Obviously, a deal as massive as this one comes with a lot of questions. Why did AT&T decide to make this move now? Will the merger make it through regulatory scrutiny? What does this mean for AT&T’s wireless rivals?
Thankfully, though, there was no shortage of thoughts and opinions from industry analysts to answer these burning queries.
Why now?
Craig Moffett and Michael Nathanson of MoffettNathanson on Monday pointed out that the deal comes as AT&T looks to find a solid engine for future growth as its traditional core wireless and wireline businesses fall into stagnation and decline.
In its third quarter earnings report, AT&T revealed its Business Solutions business grew a measly 0.4 percent, its video subscriber base shrank by 0.5 percent year over year and its broadband subscriber base decreased by 1 percent. Even consumer mobility – the segment that was supposed to be AT&T’s growth engine – came in with a 5.9 decrease in total revenues in the quarter. As Moffet and Nathanson said in a separate note, AT&T had to do something to secure its future.
“With its back-to-back acquisitions of first DirecTV and now Time Warner, AT&T is seemingly walking…no, running…from its wireless and wired roots. And no wonder,” Moffett and Nathanson wrote. “For the first time in memory, there is no ‘next big thing’ on the horizon….They need to find a path forward for their core U.S. business that offers something better than inexorable decline.”
While Moffett and Nathanson argued the deal comes without cost synergies, they said it will certainly put AT&T in control of a lot more content and help it diversify its portfolio to face the future.
Will regulatory officials let it happen?
White House Press Secretary Josh Earnest on Monday told reporters in a briefing that while President Obama wasn’t planning to weigh in on the deal, regulatory reviews would likely be conducted by the Department of Justice (DOJ), the Federal Trade Commission (FTC) and possibly the Federal Communications Commission (FCC).
But what are the odds of those agencies waving the merger on?
According to Roger Entner of Recon Analytics, law and precedent would see the deal passed – albeit with certain restrictions.
Entner said one mistake people make when first looking at this merger is mistaking Time Warner for Time Warner Cable. If AT&T was attempting to merge with Time Warner Cable – a cable company in the same business as AT&T – that would present concentration concerns from such a horizontal consolidation. But that’s not actually the case here, he said, because Time Warner is a content company.
“Time Warner is a content owner and thereby it’s vertical integration,” Entner said. “AT&T is entering a new business sector and all the concentration concerns are just not there because the market structure does not change. There might be concerns about AT&T withholding content from other TV competitors, but there can be safeguards for that not to happen – Comcast/NBC committed to just these safeguards. Also there aren’t really any laws against vertical mergers contrary to horizontal mergers. What changes really in the competitive landscape when the number of competitors does not change and they continue to sell to everyone under the same rules? I think the merger should get approved despite the populist uproar. If they go by precedent and the law it should pass with conditions.”

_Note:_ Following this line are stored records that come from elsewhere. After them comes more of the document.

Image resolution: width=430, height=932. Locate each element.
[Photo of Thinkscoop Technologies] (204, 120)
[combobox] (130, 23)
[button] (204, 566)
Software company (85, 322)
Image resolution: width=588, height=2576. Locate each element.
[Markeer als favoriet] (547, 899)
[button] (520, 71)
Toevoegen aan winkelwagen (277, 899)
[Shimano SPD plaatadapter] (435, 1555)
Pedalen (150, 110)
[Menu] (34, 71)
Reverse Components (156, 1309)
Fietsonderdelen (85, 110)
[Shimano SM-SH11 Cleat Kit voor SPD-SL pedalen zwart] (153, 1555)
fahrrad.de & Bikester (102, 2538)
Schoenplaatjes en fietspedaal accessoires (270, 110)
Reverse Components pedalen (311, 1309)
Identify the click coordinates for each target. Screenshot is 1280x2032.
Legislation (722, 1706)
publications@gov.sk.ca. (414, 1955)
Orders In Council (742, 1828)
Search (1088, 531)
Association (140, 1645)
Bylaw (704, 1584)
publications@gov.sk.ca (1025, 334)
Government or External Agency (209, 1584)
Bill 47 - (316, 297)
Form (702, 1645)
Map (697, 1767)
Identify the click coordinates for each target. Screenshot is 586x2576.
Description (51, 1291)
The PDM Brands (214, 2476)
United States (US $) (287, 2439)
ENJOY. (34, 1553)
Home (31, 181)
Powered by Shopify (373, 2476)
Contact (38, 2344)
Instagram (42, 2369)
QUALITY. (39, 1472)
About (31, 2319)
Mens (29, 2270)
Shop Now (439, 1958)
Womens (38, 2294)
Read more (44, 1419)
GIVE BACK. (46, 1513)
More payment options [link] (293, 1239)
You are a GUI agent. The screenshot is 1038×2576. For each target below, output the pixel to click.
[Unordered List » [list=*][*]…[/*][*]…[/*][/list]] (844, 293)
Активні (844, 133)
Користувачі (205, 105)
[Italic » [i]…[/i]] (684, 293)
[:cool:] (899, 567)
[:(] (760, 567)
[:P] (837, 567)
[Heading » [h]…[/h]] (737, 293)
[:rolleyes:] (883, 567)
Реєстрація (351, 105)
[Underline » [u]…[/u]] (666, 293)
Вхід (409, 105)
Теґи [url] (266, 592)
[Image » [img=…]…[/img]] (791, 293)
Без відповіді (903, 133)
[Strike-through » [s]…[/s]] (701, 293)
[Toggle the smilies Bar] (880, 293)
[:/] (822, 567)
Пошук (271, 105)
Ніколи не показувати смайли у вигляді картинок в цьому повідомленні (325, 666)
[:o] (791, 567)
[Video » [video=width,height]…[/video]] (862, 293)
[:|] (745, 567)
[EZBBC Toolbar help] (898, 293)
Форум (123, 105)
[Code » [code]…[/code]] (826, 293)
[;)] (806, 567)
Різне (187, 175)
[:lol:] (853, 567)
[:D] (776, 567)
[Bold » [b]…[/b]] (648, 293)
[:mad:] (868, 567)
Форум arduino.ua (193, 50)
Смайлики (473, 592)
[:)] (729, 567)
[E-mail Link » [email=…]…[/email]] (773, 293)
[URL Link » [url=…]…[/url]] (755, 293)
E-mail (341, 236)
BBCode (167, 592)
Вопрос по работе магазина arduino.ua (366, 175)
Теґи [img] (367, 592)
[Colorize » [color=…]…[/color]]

Similarly, Wells Fargo Analyst Jennifer Fritzsche said there would be a “tough fight” for approval and concessions from and conditions for AT&T are likely, but noted historically the DOJ has “never stopped a vertical merger in the telecom/media space.”
What are the industry implications?
Fritzsche tackled this question with gusto in a Monday note.
When it comes to AT&T’s twin telecom titan Verizon, Fritzsche said the impacts of the deal are expected to be minimal. As she pointed out, Verizon hasn’t historically been reactive to AT&T moves and has pinpointed its focus more on mobile content distribution rather than ownership.
However, the merger is expected to reignite merger and acquisition speculation around T-Mobile and Sprint. Neither, though, is expected to pick up any of the remaining major content assets like CBS, FOX or Disney.
On the tower side, Fritzsche foresees more spectrum buys and capital expenditures from AT&T as it works to improve its network to carry all the new content to mobile.